======== Available records ========
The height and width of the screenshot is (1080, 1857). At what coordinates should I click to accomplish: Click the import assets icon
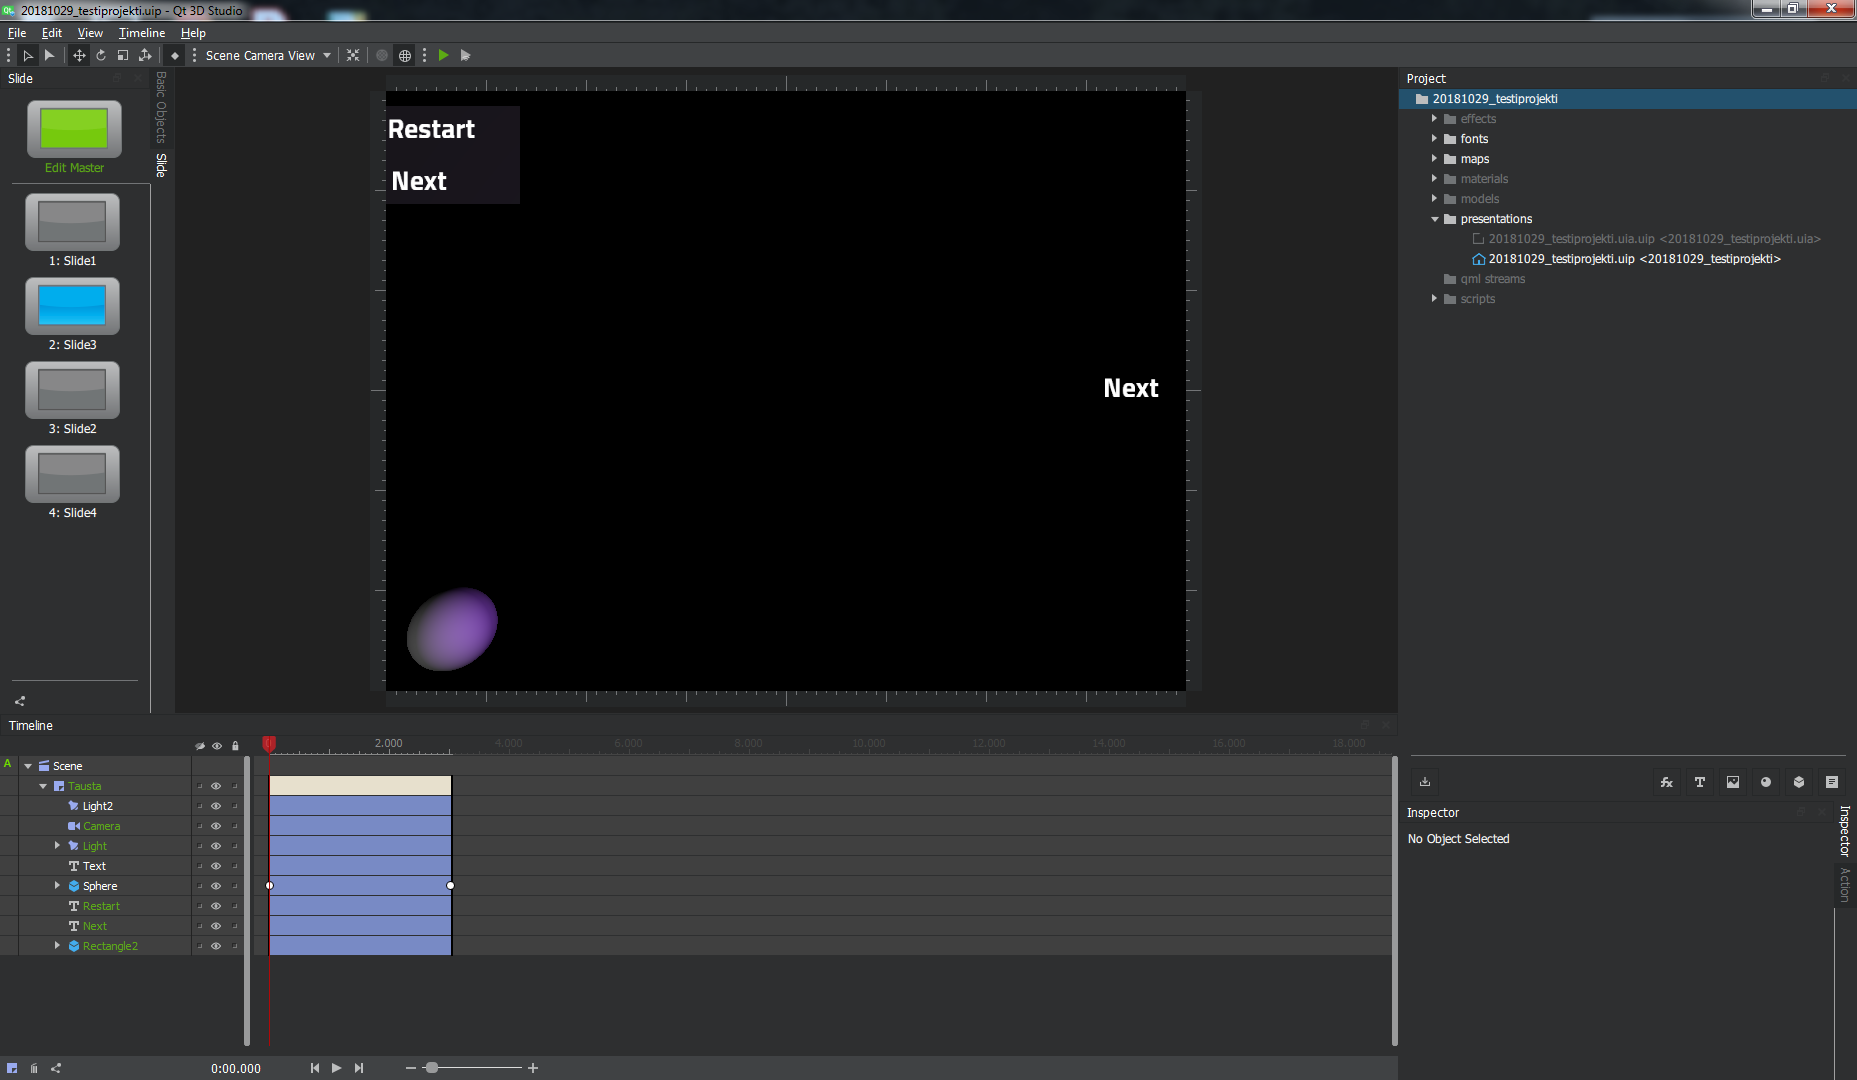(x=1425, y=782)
========
======== Available records ========
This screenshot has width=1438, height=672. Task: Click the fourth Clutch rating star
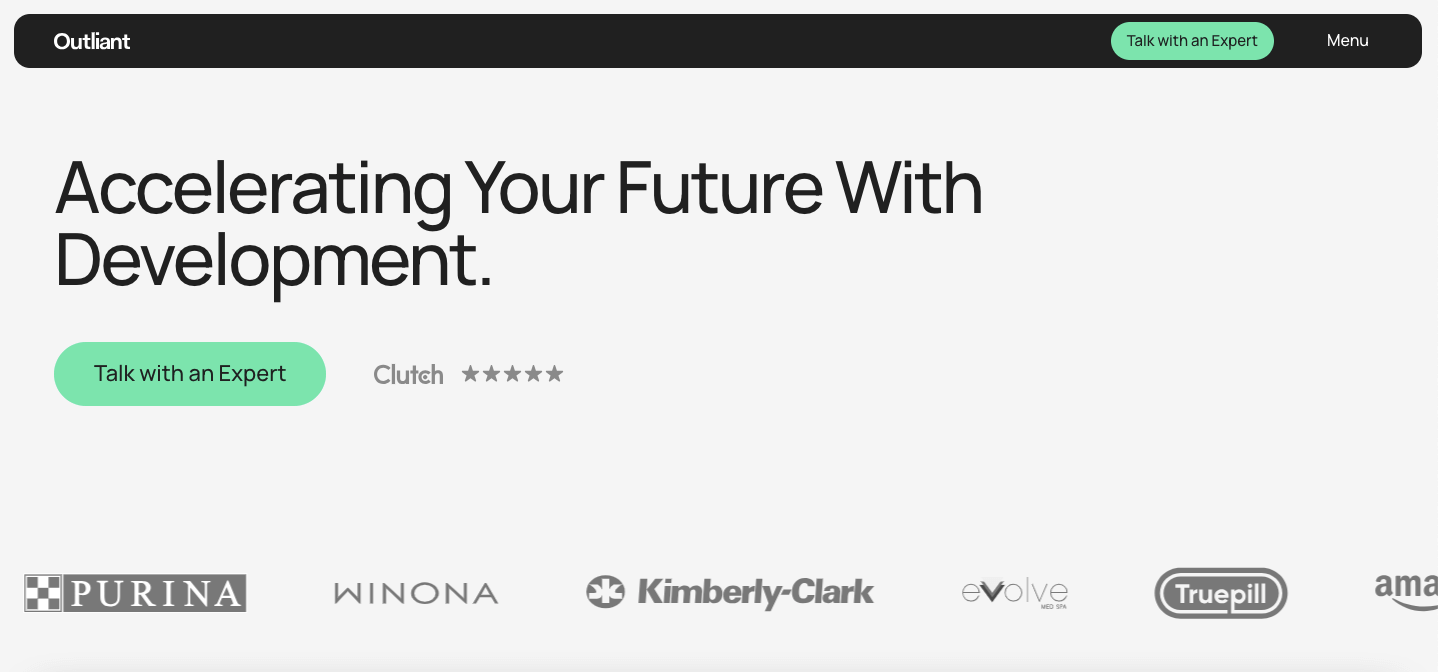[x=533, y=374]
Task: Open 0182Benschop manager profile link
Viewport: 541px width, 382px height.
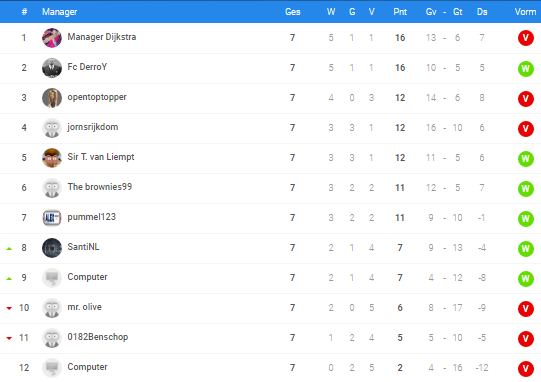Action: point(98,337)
========
| Exercise requirements |
Turn the lines of material starting at the line containing "The height and" and ending at the line containing "(x=1425, y=782)" into a JSON list of strings, one string per line, skipping blank lines. Leave the pictures out of the list.

| Full solution |
[
  "The height and width of the screenshot is (1080, 1857). At what coordinates should I click to accomplish: Click the import assets icon",
  "(x=1425, y=782)"
]